DATA EXTRACTS:
================

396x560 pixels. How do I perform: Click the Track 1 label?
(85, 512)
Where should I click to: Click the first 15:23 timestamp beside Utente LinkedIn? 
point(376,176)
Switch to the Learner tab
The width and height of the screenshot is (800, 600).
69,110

================

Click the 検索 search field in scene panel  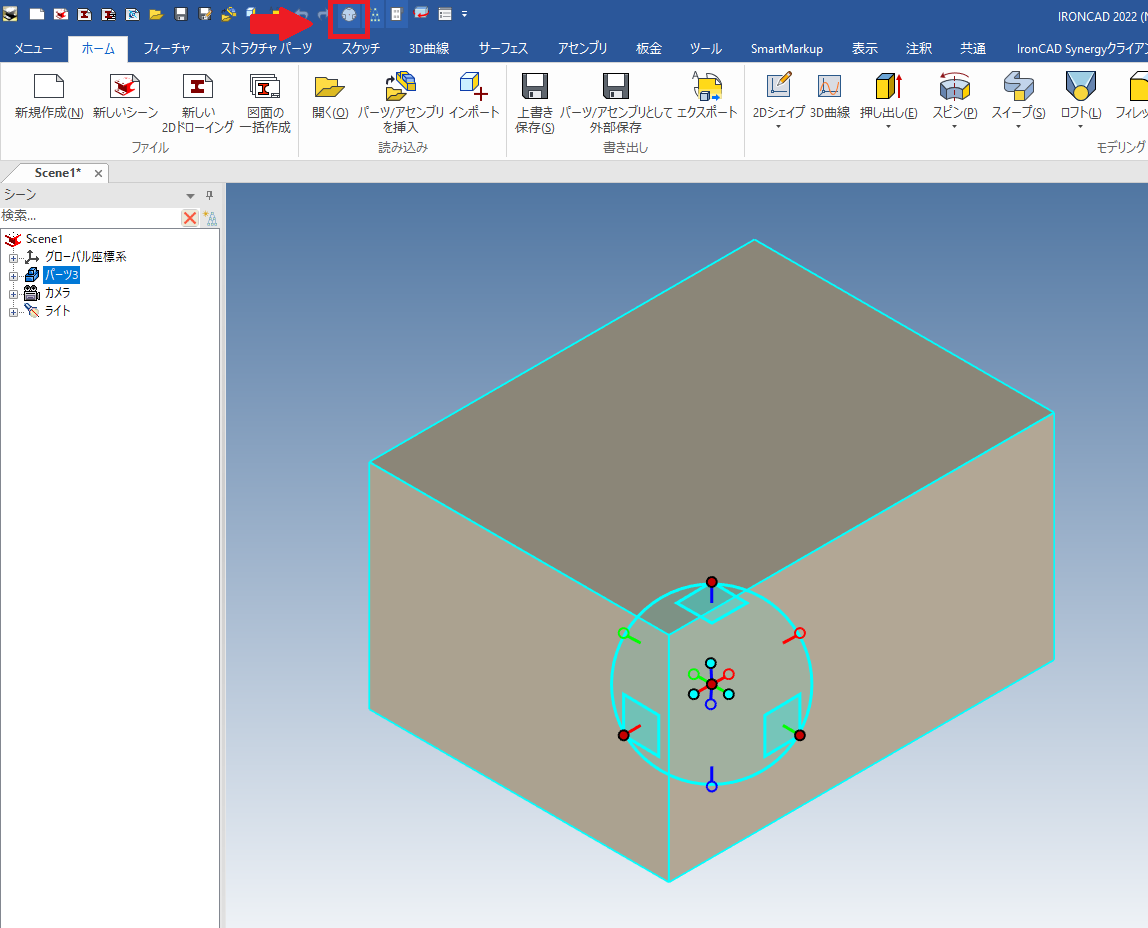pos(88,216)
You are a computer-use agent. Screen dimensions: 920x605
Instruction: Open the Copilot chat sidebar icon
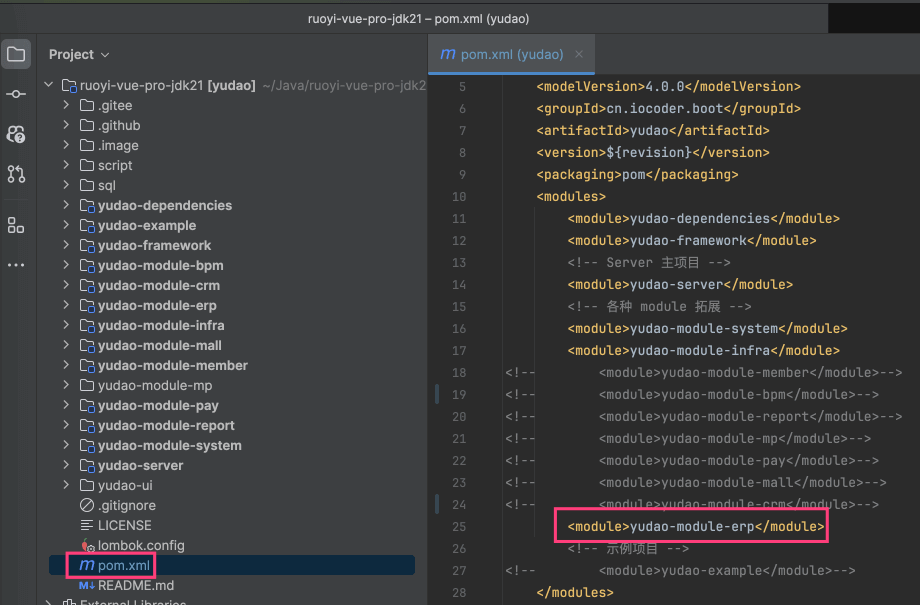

================

YOUR TASK:
The lines above, starting at the one with "You are a computer-use" and ending at the one with "Instruction: Open the", are the only ones to return, exactly as written.

RESPONSE FOR THIS EXERCISE:
You are a computer-use agent. Screen dimensions: 920x605
Instruction: Open the Copilot chat sidebar icon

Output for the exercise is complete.